The time could have been greatly used to explore the many spots depicted in Justus Hirvi’s book ‘Under the Complex’, but considering this violent behaviour I can’t blame him for keeping us out.*
*Don’t tell that to Stoltenberg.
In the kitchen the microwave reads 08:13. As I’m trying to figure out how the coffee machine works I notice a plastic bag on the kitchen table. When I pick it up it reeks of root cellar and mysteries, containing turquoise-veined mushrooms. Bolstered by my new convictions, ‘What’s the worst that could happen?’ all of a sudden feels like a convincing argument. This is as young as I’ll ever be again. I mean, if the other guys can do it.
Then it was time to head out to the weekend of Helsinki Helride, and my new approach served me well.
The open-minded is easily mistaken for being starry-eyed. But not me. This was a deliberate conviction: naivety
is crucial for human flourishing. I dared to stare straight into the sun, and so it turned out apparently that the skate scene was not so intimidating after all.
Essentially tiny men in Big Boys. I had a blast watching the Simon Karlsson and Jonas Bünger demo at Suvilahti DIY, cherished every second skating infamous street spots with Simo Mäkelä, and I’m not even going to mention how
I beat Pat Duffy in the Koff race. All feeling and not thinking. Surrounded by many hundreds of like-minded people, all cheering for Felipe Nunes, Marius and the bunch skating the Arto-gap. Atmosphere euphoric. And just as I’m asking myself why I haven’t had this approach before, an old man barges through the crowd towards the massive jump ramp, covered only by a tiny blue helmet and ignorance, eyes wide as a hammer shark. For a second I’m still convinced by my new convictions, thinking that if this man has both the confidence and capability to ride down the hill then he is probably ready for the gap.
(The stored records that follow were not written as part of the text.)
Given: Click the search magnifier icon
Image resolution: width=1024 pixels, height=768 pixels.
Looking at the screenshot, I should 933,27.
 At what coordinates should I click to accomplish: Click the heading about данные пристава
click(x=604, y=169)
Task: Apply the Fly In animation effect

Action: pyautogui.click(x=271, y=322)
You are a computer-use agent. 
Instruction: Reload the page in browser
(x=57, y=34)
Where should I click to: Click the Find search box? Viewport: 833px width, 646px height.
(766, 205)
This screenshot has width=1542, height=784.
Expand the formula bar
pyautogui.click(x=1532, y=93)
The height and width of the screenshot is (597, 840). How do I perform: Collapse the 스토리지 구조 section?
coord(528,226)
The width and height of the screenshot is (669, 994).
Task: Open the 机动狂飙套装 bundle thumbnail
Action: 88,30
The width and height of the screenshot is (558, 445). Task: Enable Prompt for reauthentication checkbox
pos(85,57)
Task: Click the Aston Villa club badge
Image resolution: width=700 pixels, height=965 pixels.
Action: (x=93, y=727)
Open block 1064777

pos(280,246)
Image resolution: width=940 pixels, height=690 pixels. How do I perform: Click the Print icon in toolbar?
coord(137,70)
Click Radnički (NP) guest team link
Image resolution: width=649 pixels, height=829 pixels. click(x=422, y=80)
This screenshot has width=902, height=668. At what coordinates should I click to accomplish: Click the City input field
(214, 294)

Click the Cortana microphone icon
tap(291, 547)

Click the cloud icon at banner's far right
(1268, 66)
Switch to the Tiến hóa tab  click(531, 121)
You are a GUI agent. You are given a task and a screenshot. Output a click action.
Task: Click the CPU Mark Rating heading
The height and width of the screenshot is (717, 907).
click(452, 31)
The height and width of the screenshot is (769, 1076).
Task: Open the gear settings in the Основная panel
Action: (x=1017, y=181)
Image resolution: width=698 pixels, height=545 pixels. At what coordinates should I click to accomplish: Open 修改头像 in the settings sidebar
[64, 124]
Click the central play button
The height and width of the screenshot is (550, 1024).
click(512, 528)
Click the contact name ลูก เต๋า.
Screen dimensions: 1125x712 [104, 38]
So be it if he does not make it. But as the second went by the whole crowd and I were taught life’s lesson of humbleness. The old man launches horizontally through the air and lands on the edge of the landing, breaking both his femurs, before disappearing into the water. To this day I wonder how he got up from there.
Considering his naivety I can only expect that he at least tried to walk.
Back in the kitchen that early restless morning, as I Google how long the effect of the mushroom lasts I suddenly hear some noise from the living room and I put the bag down, saved by the bell.
I return to the sofa with my coffee. The TV is on, showing ‘Little Einsteins’ dubbed in Finnish.
I am yet again humbled, reminded that next to me, with one hand clutching his phone and the other down his pants, lies no madman of ignorance and luck, but simply one of the world’s most talented skateboarders. Free by competence.